THINGS TO DO:
1. In the post about fifth-grade entrepreneurship, what is the title of the book in which Leonard C. Green wrote about the program?
2. From the post about fifth-grade entrepreneurship, copy the passage starting at "Source: Amazon" and ending at "effect real change.".
3. List the topics that the visiting entrepreneurs shared ideas about, according to the post about fifth-grade entrepreneurship.

-- Begin DOCUMENT EXCERPT --

Sunday, July 23, 2017

5th Graders Take Entrepreneurship To Another Level Through Empathy And Action

ASIDE 2017
We started teaching entrepreneurship as part of the fifth-grade math and history curriculum over five years ago. As part of the program, several entrepreneurs visited as guest speakers to share their ideas about starting a business, creating a brand, and developing a marketing strategy. The success of our entrepreneur curriculum did not go unrecognized. We were thrilled when well-known entrepreneur Leonard C. Green wrote about it in his book, entitled The Entrepreneur’s Playbook.

Source: Amazon
This year, we changed the focus to social entrepreneurship as a way to inspire our students to empathize with an issue in need of attention, whether locally, nationally, or globally. Working closely with our colleague Natasha Chadha (@MsChadha92), we retooled the project to center on identifying and exploring social issues. The main objectives included equipping students to take action for change, to seek meaningful ways to help others, and to develop leadership skills that effect real change.

-- End DOCUMENT EXCERPT --
-- Begin DATA BLOCK --

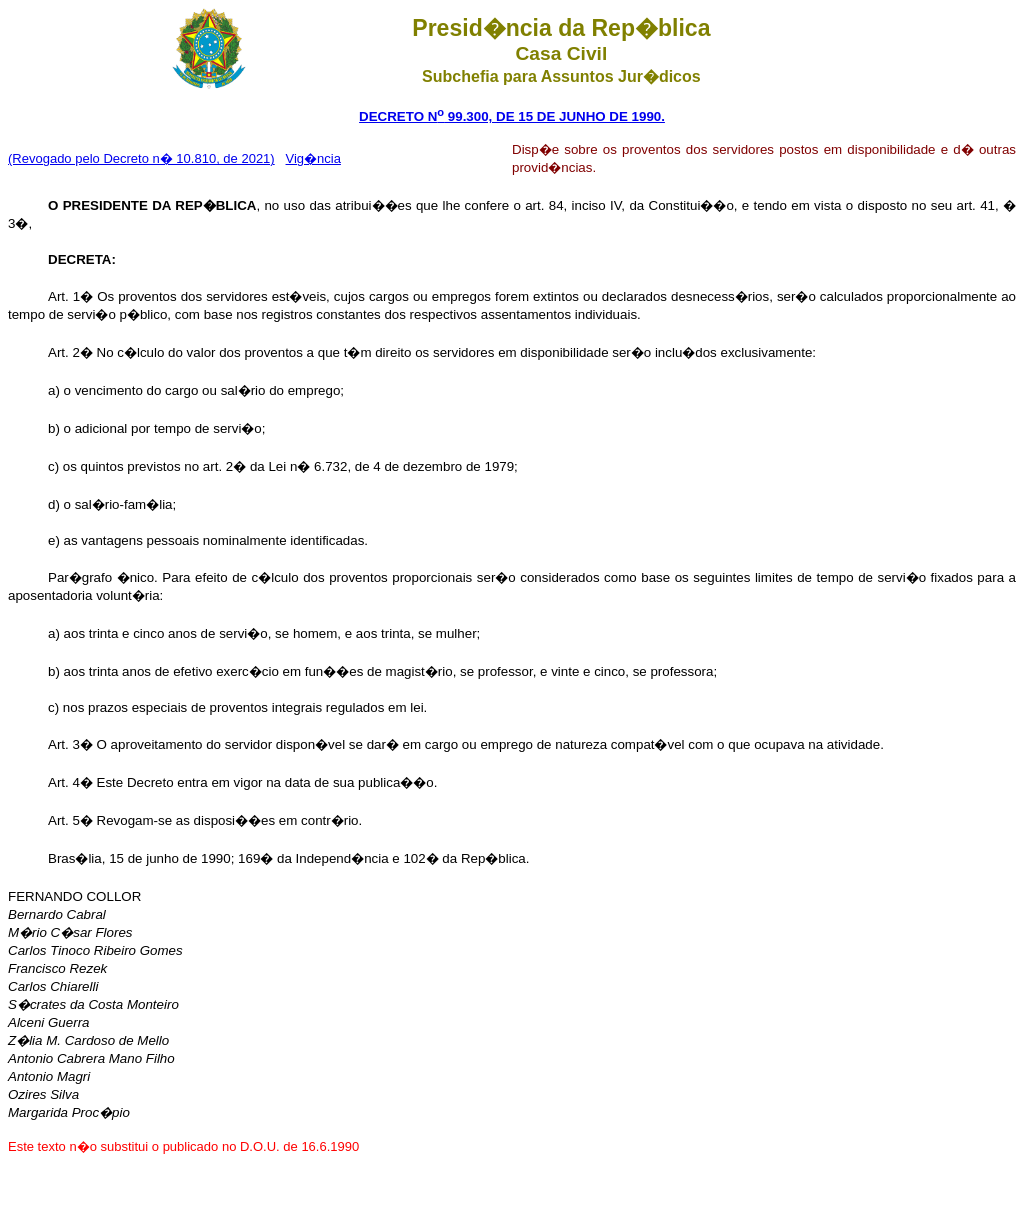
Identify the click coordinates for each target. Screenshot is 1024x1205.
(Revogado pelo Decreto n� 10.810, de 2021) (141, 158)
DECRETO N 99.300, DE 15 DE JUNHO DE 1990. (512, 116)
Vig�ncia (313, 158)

-- End DATA BLOCK --

ANSWERS TO THE PROBLEMS:
1. The Entrepreneur’s Playbook

2.
Source: Amazon
This year, we changed the focus to social entrepreneurship as a way to inspire our students to empathize with an issue in need of attention, whether locally, nationally, or globally. Working closely with our colleague Natasha Chadha (@MsChadha92), we retooled the project to center on identifying and exploring social issues. The main objectives included equipping students to take action for change, to seek meaningful ways to help others, and to develop leadership skills that effect real change.

3.
- starting a business
- creating a brand
- developing a marketing strategy